Dresden residents barricaded streets along the Elbe's banks with sandbag walls Thursday, with adults and children passing bags in a chain. Some children struggled under the weight of the bags, as chairs, tables and branches floated by in the dirty brown river.

Richard Schutze, his hands cut from hauling the burlap sacks, said the neighborhood was working all day to protect their homes.

"You have to always add more. Every half an hour we added another layer, but it's hard to say if it's enough," he said. "This water is extreme."

Downstream from Dresden to the north, several cities on the Elbe -- notably Magdeburg -- braced for their share of flooding that has left 11 dead in Germany.

To the southeast in Europe, the rising Danube raised alarm. It was expected to peak Friday in Bratislava, the Slovak capital, and on Sunday in Budapest, Hungary. In Austria, where the floods left seven dead, the capital Vienna was spared major flooding as the Danube receded.

Among the Dresden landmarks under renewed threat were the Baroque city's famed 19th-century Semper Opera and the Renaissance-style Zwinger Gallery museum, already hit by earlier flooding. The city's waterlogged main train station has been closed for days.

Largely destroyed by a February 1945 Allied fire bombing near the end of World War II, rebuilt Dresden is one of Germany's top cultural attractions and tourist spots. Many of the landmarks are near the banks of the Elbe.

In Dresden's numerous museums, volunteers and firefighters have helped carry more than 4,000 paintings out of basements to safer ground this week.

Four large paintings in the Zwinger basement were too bulky to carry, so workers hung them from the ceiling, said Steffen Grosse, a spokesman for the state culture ministry. Water was being pumped from the basement, he said.

Stage machinery was damaged in the Semper Opera's flooded basement and sets damaged, Christoph Bauch of the technical staff said. But the stage above was intact, he said.

Officials had ordered the evacuation of Bitterfeld's 16,000 residents as the Mulde river, an Elbe tributary, threatened the chemical industry town. But authorities later called off the order.

Most of the water spill rushed into old open strip mines, and emergency services official Reiner Jacob said threatening waters were receding late Thursday. "The chemical park is not in danger at this time," he said.

Waters receded in Prague, where thousands of sandbags kept the raging river from punching through and flooding the historic Czech capital's Old Town.

Czech Prime Minister Vladimir Spidla said Thursday that 5,000 soldiers would be deployed to help mop up after the devastating floods. Actor Sean Connery, who was in Prague shooting a film during the height of the flooding Wednesday, said he was left speechless by the damage.

"I couldn't adequately express the disaster that it is now," he said.

Famed Czech brewery Budejovicky Budvar resumed production of the original Budweiser on Thursday, two days after unprecedented flooding shut down operations, officials said.

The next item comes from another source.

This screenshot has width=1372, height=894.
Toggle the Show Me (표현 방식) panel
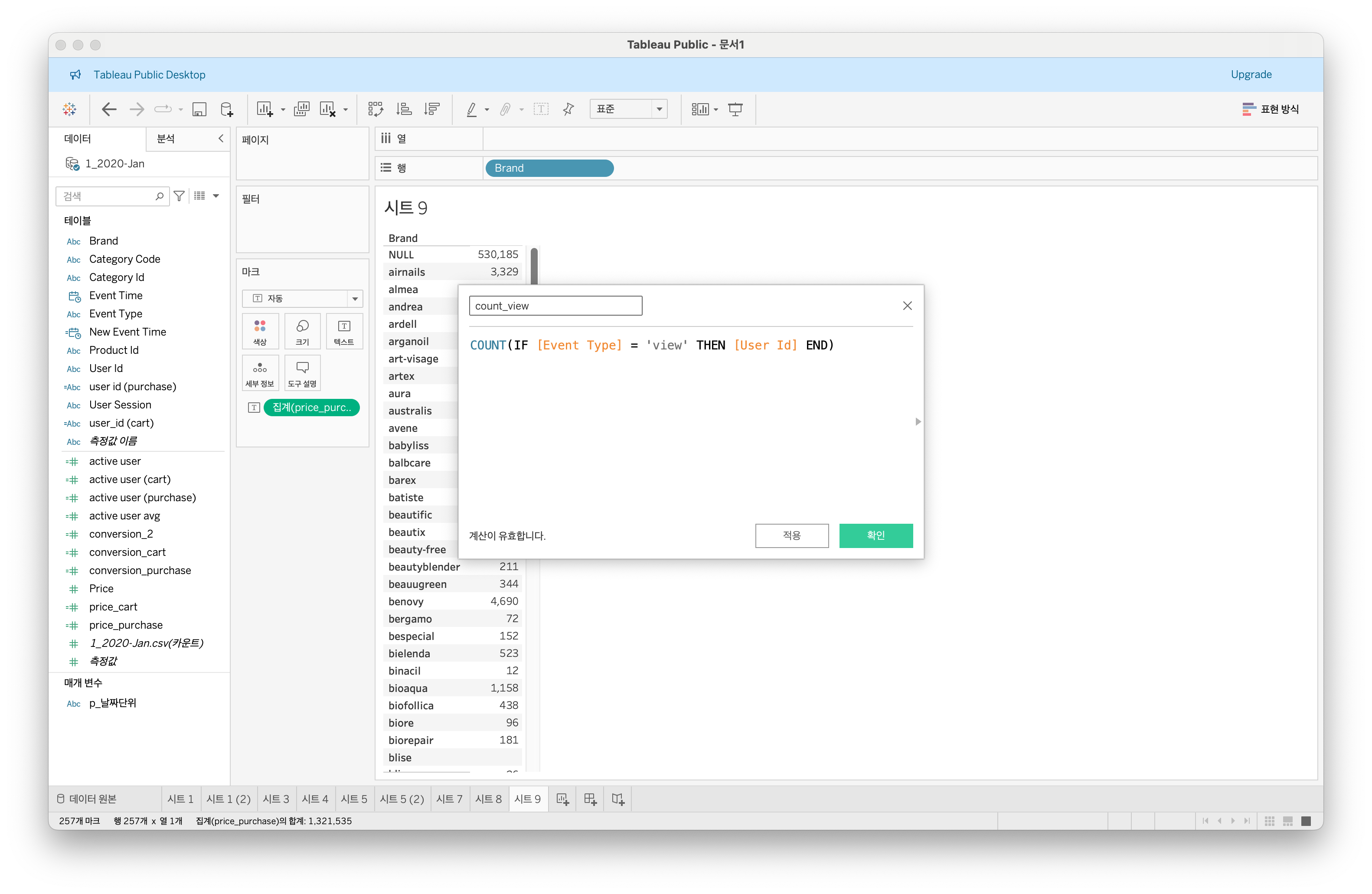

Concern grew in Germany on Thursday about possible contamination of the Elbe from a flooded chemical plant in the Czech Republic. German Environment Minister Juergen Trittin, on a brief visit to Dresden, said he had no evidence so far that the plant at Neratovice posed a danger.

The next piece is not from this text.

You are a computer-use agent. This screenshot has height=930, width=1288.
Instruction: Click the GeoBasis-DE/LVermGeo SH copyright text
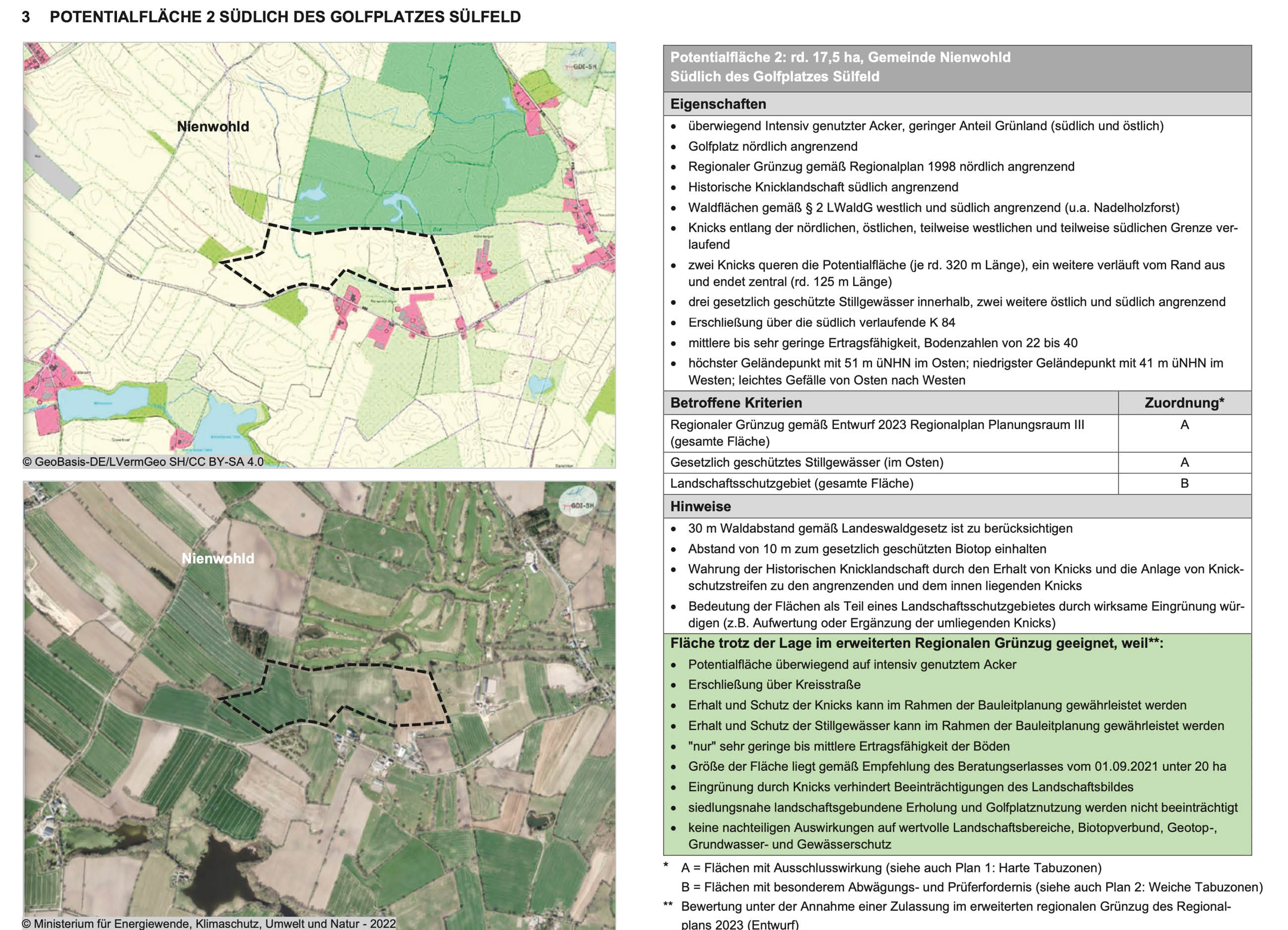click(x=143, y=462)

However, Czech officials said Thursday that a cloud of chlorine gas was released from the plant. Karolina Sulova, an Environment Ministry spokeswoman, said chlorine levels in villages near the town were being monitored and no health threat was immediately detected.

In the Czech province of South Bohemia, the flood-swollen Otava River tore a decorative statue, railings and stones Thursday from the country's oldest stone bridge, a 13th-century span in Pisek.